Neurological DCS. The neurological DCS encountered in this model usually appeared <1 h after the animals surfaced and developed rapidly over the course of a few minutes. It manifested as progressive weakness of one or more limbs, most commonly hindlimb dysfunction or frank paralysis. A greater proportion of isolated central nervous system (CNS) DCS occurred on profiles below the 50% incidence depth of 102 fsw (4.09 ATA) (chi 2 = 9.24, P = 0.0024). More CNS cases presented beyond that point but often in combination with cardiopulmonary DCS that was sometimes so fulminant that the animal succumbed before objective evidence of a localized CNS event could be confirmed. Most animals with evidence of neurological DCS began to show recovery within the 4-h observation period, and all but one animal that survived decompression were deficit free and normal to examination at the 24-h observation. Interestingly, the only case that did not resolve by 24 h was also the only one that presented >1 h after reaching the surface.

Cardiopulmonary DCS. Cardiopulmonary DCS was commonly observed in these dive profiles, occurring in 53 of 81 cases.
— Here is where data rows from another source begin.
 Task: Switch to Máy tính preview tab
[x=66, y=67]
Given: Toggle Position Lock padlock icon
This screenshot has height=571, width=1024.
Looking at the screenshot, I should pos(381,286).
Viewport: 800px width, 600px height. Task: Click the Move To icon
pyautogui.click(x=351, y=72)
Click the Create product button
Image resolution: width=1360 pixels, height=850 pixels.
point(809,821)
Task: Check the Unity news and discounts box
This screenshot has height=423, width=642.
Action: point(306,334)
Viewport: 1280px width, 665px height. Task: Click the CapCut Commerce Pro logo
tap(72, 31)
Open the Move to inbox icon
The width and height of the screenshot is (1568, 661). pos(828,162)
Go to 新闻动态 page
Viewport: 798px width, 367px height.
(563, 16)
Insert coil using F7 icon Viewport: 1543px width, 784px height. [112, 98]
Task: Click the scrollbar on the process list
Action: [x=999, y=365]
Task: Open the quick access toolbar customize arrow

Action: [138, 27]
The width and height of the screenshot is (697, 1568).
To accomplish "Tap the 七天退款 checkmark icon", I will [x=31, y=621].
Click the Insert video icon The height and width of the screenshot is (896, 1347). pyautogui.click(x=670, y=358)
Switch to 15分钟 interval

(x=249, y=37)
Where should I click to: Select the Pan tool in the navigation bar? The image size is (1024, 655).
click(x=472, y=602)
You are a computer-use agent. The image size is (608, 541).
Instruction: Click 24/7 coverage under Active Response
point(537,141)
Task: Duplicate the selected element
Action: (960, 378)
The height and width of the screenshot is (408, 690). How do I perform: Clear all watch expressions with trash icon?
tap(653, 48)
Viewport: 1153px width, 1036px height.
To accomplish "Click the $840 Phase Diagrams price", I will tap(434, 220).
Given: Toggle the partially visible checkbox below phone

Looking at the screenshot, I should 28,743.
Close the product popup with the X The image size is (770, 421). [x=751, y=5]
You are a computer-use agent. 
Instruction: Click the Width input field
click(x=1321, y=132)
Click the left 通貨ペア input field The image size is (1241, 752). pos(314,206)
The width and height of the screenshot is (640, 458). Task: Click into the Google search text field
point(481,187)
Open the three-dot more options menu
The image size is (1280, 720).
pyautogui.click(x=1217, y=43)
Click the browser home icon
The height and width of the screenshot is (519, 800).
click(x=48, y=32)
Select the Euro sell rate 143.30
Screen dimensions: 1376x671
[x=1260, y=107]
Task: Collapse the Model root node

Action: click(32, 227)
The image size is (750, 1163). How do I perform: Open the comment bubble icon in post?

As noted above, most of the cases occurred at or beyond 100 fsw (4.03 ATA). Cases presented as progressive tachypnea and tachycardia with Hb saturation <80%, despite respiratory rates >300% of baseline and heart rates ~200% of baseline, and were often accompanied by production of frothy white sputum and open-mouth, labored respiration. Ten animals with cardiopulmonary DCS recovered (18.9%). If the animal did not recover, it manifested central cyanosis and increasing respiratory distress, eventually declined into agonal respiration, and then died. All deaths were due to cardiopulmonary DCS.

Skin DCS. Skin DCS was also common in this model (103 of 128 animals). Clinically it resembled previous descriptions in the literature of a slowly expanding, blanching erythematous discoloration that matured into a violaceous nonblanching fixed lesion (5). Its presence and speed of appearance correlated with depth (R = 0.36, P <=  0.001 for both), but the rate of spread and final surface area varied between animals. The histopathology of skin DCS in this model has been described elsewhere (6). The presence and the speed of skin DCS onset were not correlated with eventual outcome.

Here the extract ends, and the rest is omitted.